BRIEF: Reproduce the entries so that every line matches the original exactly.

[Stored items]
>>>

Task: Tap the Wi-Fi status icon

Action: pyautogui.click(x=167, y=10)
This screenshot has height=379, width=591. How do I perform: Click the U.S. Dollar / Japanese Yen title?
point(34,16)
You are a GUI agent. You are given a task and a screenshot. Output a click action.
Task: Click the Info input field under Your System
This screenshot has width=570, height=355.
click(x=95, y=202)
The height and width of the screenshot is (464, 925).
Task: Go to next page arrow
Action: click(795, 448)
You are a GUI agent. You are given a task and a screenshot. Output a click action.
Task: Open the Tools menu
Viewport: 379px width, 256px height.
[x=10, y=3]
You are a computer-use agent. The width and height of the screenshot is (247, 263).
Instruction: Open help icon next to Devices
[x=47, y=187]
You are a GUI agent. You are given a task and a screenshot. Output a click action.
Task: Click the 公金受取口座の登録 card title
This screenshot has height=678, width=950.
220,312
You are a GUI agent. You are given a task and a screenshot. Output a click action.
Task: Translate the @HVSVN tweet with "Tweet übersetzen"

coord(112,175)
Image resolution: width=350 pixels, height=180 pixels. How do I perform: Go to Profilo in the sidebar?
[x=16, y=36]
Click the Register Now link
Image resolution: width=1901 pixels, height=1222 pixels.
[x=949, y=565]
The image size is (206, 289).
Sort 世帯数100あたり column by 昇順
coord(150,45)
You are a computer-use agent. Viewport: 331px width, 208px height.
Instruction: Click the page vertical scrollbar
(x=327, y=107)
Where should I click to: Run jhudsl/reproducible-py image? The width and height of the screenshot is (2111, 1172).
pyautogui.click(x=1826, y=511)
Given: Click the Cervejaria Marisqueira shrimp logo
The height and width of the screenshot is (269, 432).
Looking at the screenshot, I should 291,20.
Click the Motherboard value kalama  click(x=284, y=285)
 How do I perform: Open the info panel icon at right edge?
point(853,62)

<<<

TASK ANSWER:
Task: Tap the Wi-Fi status icon

Action: pyautogui.click(x=167, y=10)
This screenshot has height=379, width=591. How do I perform: Click the U.S. Dollar / Japanese Yen title?
point(34,16)
You are a GUI agent. You are given a task and a screenshot. Output a click action.
Task: Click the Info input field under Your System
This screenshot has width=570, height=355.
click(x=95, y=202)
The height and width of the screenshot is (464, 925).
Task: Go to next page arrow
Action: click(795, 448)
You are a GUI agent. You are given a task and a screenshot. Output a click action.
Task: Open the Tools menu
Viewport: 379px width, 256px height.
[x=10, y=3]
You are a computer-use agent. The width and height of the screenshot is (247, 263).
Instruction: Open help icon next to Devices
[x=47, y=187]
You are a GUI agent. You are given a task and a screenshot. Output a click action.
Task: Click the 公金受取口座の登録 card title
This screenshot has height=678, width=950.
220,312
You are a GUI agent. You are given a task and a screenshot. Output a click action.
Task: Translate the @HVSVN tweet with "Tweet übersetzen"

coord(112,175)
Image resolution: width=350 pixels, height=180 pixels. How do I perform: Go to Profilo in the sidebar?
[x=16, y=36]
Click the Register Now link
Image resolution: width=1901 pixels, height=1222 pixels.
[x=949, y=565]
The image size is (206, 289).
Sort 世帯数100あたり column by 昇順
coord(150,45)
You are a computer-use agent. Viewport: 331px width, 208px height.
Instruction: Click the page vertical scrollbar
(x=327, y=107)
Where should I click to: Run jhudsl/reproducible-py image? The width and height of the screenshot is (2111, 1172).
pyautogui.click(x=1826, y=511)
Given: Click the Cervejaria Marisqueira shrimp logo
The height and width of the screenshot is (269, 432).
Looking at the screenshot, I should 291,20.
Click the Motherboard value kalama  click(x=284, y=285)
 How do I perform: Open the info panel icon at right edge?
point(853,62)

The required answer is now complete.